Except for the pictures, output the records in full and exactly.
** Opening RECORDS FOR THE TASK block **
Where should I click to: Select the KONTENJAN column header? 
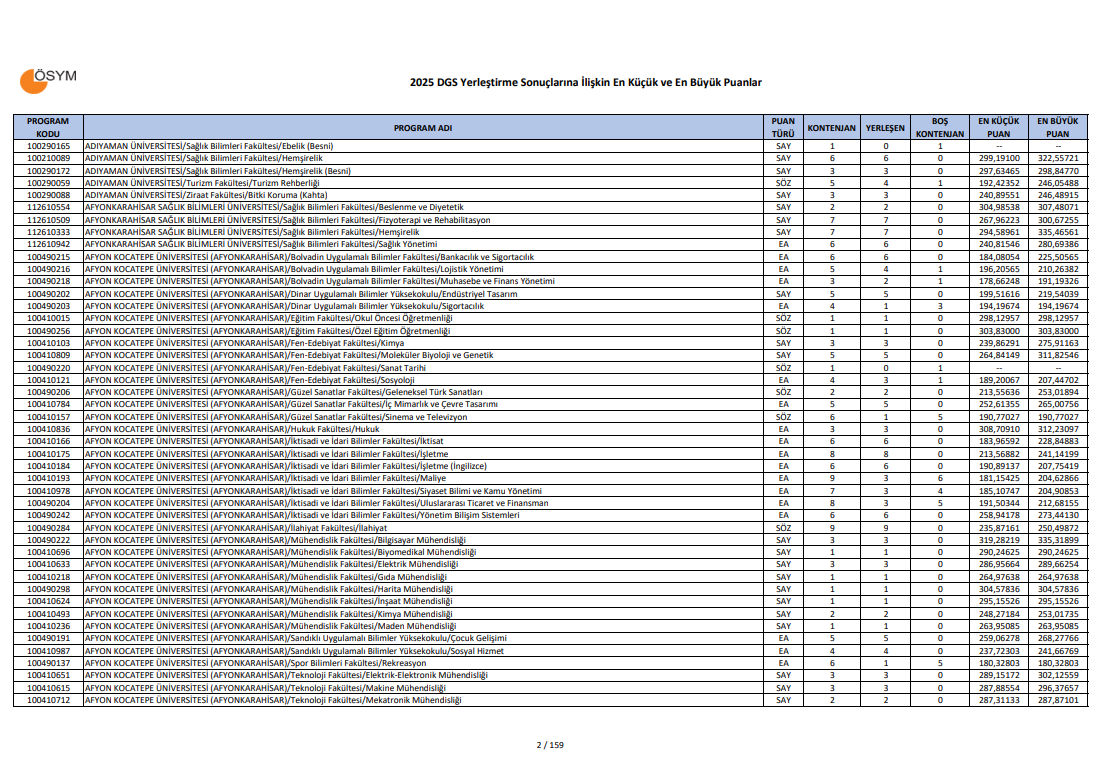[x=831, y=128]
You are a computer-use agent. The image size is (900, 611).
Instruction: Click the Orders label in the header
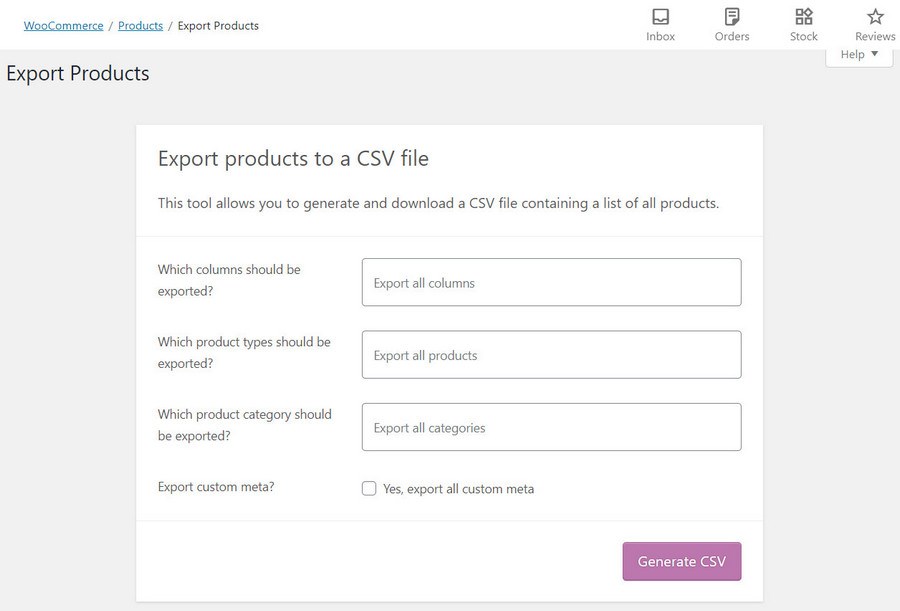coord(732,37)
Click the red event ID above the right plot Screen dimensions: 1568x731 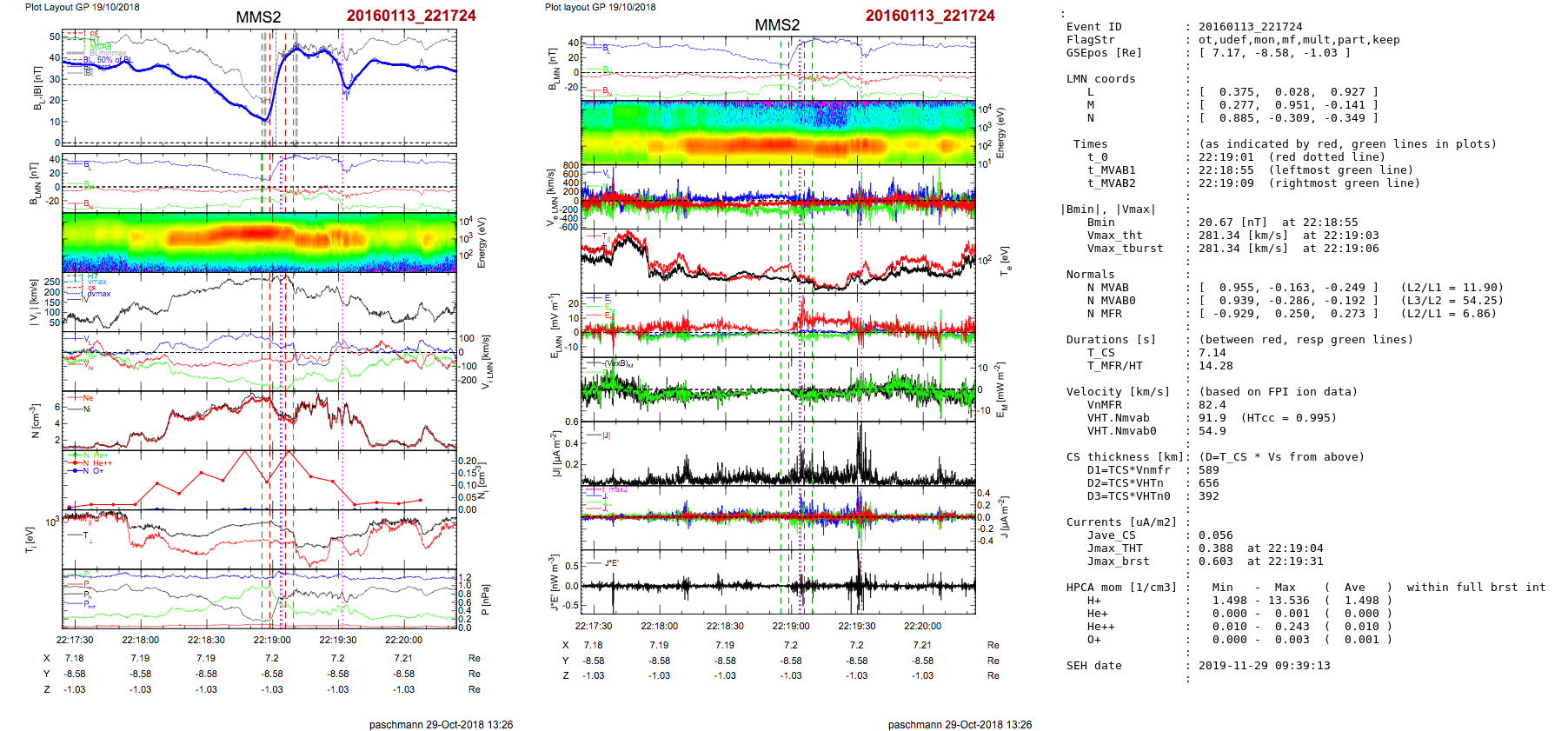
** Closing RECORDS FOR THE TASK block **
RESPONSE:
Where should I click to: Select the KONTENJAN column header? 
[x=831, y=128]
You are a computer-use agent. The image size is (900, 611).
Instruction: Click the Orders label in the header
coord(732,37)
Click the red event ID above the right plot Screen dimensions: 1568x731 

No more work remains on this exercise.